### AIM OF THE EXERCISE:
Without any pictures, retype exactly the lines that begin at the one holding "You are a computer-use agent." and end at the last line of the data below.

------ RECORDS SHOWN ------

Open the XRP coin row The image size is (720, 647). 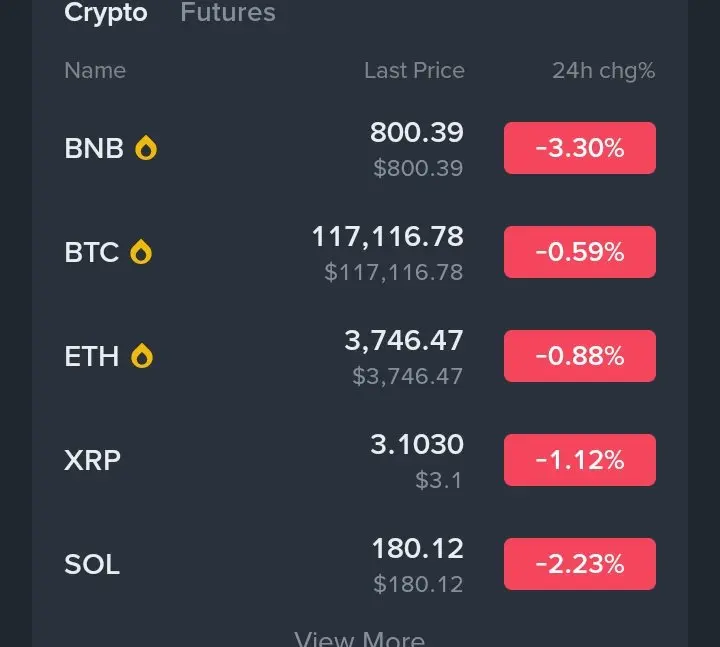[360, 460]
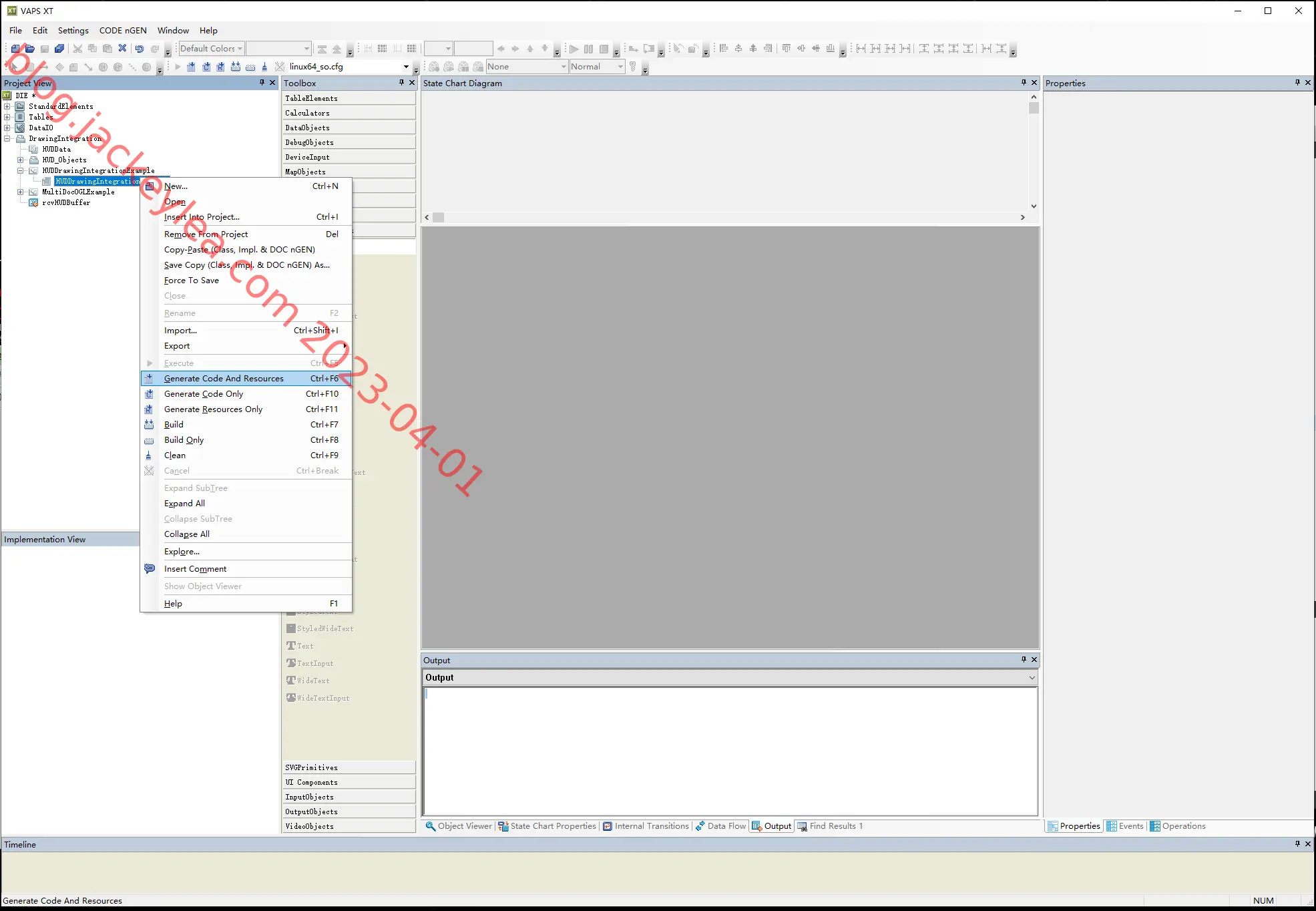Click the Object Viewer magnifier tab icon
The height and width of the screenshot is (911, 1316).
431,826
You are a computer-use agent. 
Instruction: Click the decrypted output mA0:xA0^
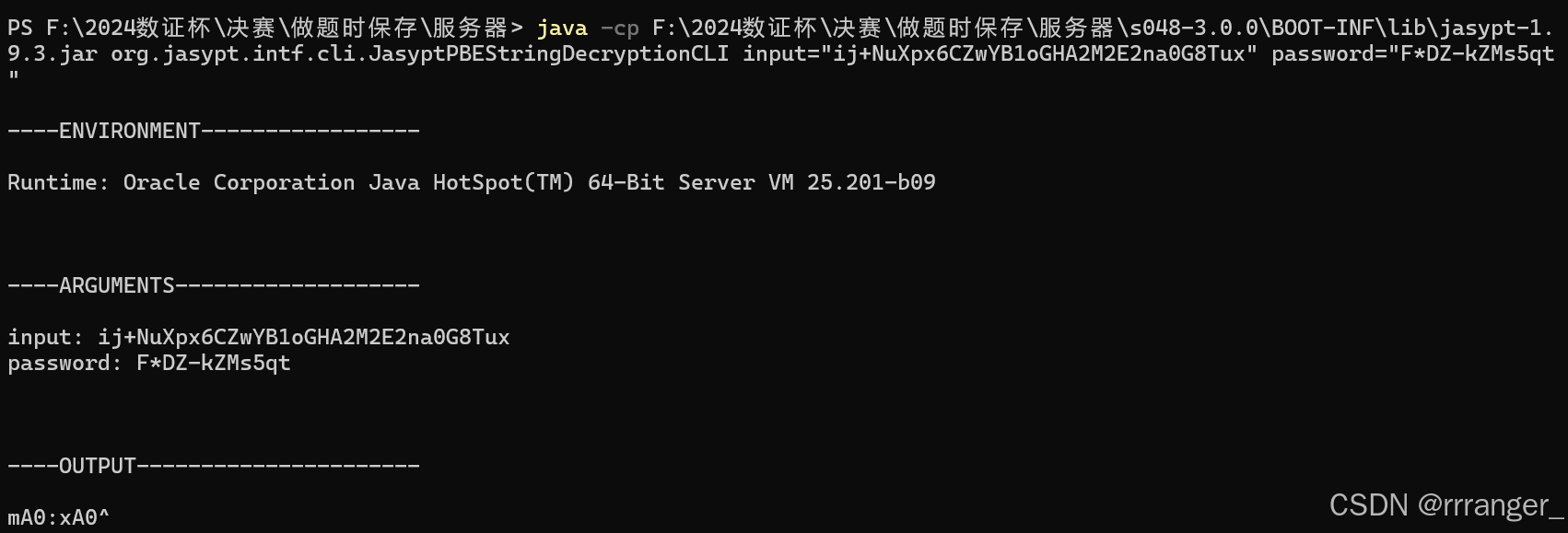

------

### PROBLEM SOLUTION:
You are a computer-use agent. 
Instruction: Click the decrypted output mA0:xA0^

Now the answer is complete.